When the gavel came down on the 44th lot of last night’s $242m sale of Contemporary art, applause erupted throughout the room—not from the trickle of straggling audience members but from every corner of the phone banks that circle the room. Sotheby’s staff—beleaguered, hurt and somewhat isolated from their management, if departing Contemporary art department staffers are to be believed—were having a cathartic moment.
The release was quickly followed by some brooding jabs as Gregoire Billault opened with press conference with an attempt at wry humor—he referenced a rival auction house’s claim that morning that Sotheby’s was “bringing the art market down.” Billault was quickly followed by his boss who sarcastically thanked the press for their continued focus on the company.
Picking up on the defiant vibe, the Wall Street Journal’s Kelly Crow smartly asked if the team had done anything special to get themselves motivated for the evening’s sale. No, was the response, it was just like any other day of sale.
It wasn’t. Sotheby’s Contemporary Evening sale was very different. It was a highly managed sale that came in at an astonishing 95% sell-through rate. The Sotheby’s team were taking no chances. Works were placed with third party guarantees, reserves were negotiated down, buyers were rallied.
Again and again, Sotheby’s pulled off small victories or engineered compromises to get the deals done. It was a solid sale made extraordinary by the context. Success also came at a cost. The two Twombly works leading the sale sold well under their estimates and, presumably, their guarantees. Whether last night’s sale moved Sotheby’s closer to its goal of increasing auction profits remains to be seen.
The New York Times team of Reyburn and Pogrebin spoke to a gaggle of dealers and advisors who echoed the prevailing sentiment:
“Given the turmoil at Sotheby’s — they had to cobble together a sale — it just had a more positive vibe at the outset,” the dealer Lawrence Luhring said. “It seemed more lively than last night.”

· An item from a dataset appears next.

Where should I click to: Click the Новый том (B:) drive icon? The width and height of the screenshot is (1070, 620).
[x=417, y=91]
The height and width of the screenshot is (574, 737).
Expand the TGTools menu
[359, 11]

“Now that was an auction,” the art adviser Nancy Whyte said. “There were plenty of buyers out there tonight.”
“There’s still money out there,” the London-based dealer Offer Waterman said. “The election is a big factor. People are waiting. But passionate collectors are still buying.”

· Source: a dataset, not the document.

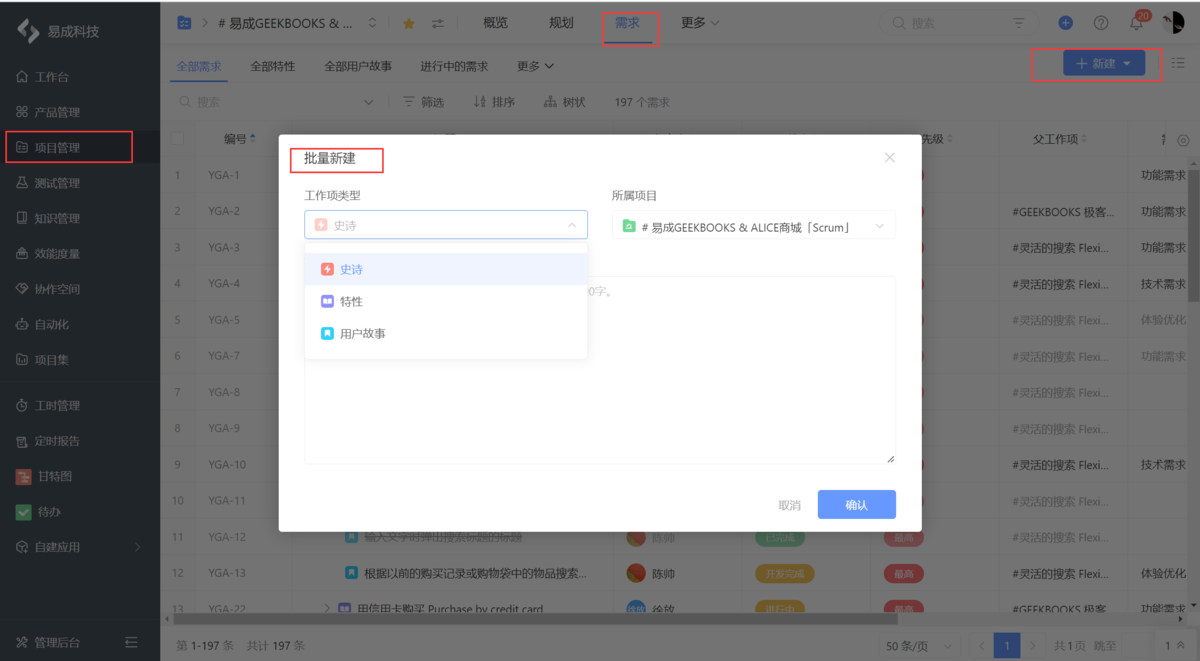Open the 所属项目 project dropdown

The Art Newspaper’s Dan Duray followed the theme with more encomiums about the underlying health of the art market;
“There’s still plenty of money out there,” said the dealer Emmanuel Di Donna, formerly worldwide vice-chairman of Impressionist and Modern art at Sotheby’s. “It’s just a matter of a readjustment.” The top lots, he said, were not as strong, but the house had managed to smooth that out with guarantees, and put together a good sale with middle market lots.
Matthew Paris of White Cube gallery, said that he too was impressed with the sale that Sotheby’s had managed to put together in this market. “Both them and Christie’s last night,” he said, “really went to war for these lots.”
ArtNews’s Nate Freeman joined the chorus:
“All the rumors of the demise of the market were premature!” a downright jolly Zwirner told ARTnews after the sale wrapped. “I was very impressed by the energy here tonight. And congratulations to Amy!”
“It was a really strong sale, and it showed that the whole week just…crescendoed,” said Simon de Pury, putting his signature emphasis on the last word. “And it will bring confidence back to the consignors who were on the fence after Monday.”
Artnet’s Brian Boucher also polled the crowd:
“It was a very strong night,” said New York dealer Dominique Lévy on her way out of the salesroom,[…] “Last night really boosted confidence,” Lévy added, referring to Tuesday’s strong sale at Christie’s of similar material
“Tonight, there weren’t just one or two bidders on many lots—you saw private dealers, advisors, and collectors bidding,” she said. “A remarkable sale,” Miami collector Don Rubell told artnet News.
“A great sale of great stuff,” Ségalot said while exiting the house.
And the WSJ’s Kelly Crow got her licks in too:
“Sotheby’s faced lots of pressure coming into this sale, but they had good things at good prices—and that’s really all you need,” Ms. Ordovas said. “We saw a depth of bidding in this sale like we’ve not seen all week.”
Robust Bidding at Contemporary Art Auction Bolsters Sotheby’s (The New York Times)
Sotheby’s bounces back with steady contemporary art sale (The Art Newspaper)
Sotheby’s Contemporary Sale Nets $242 Million (artnet News)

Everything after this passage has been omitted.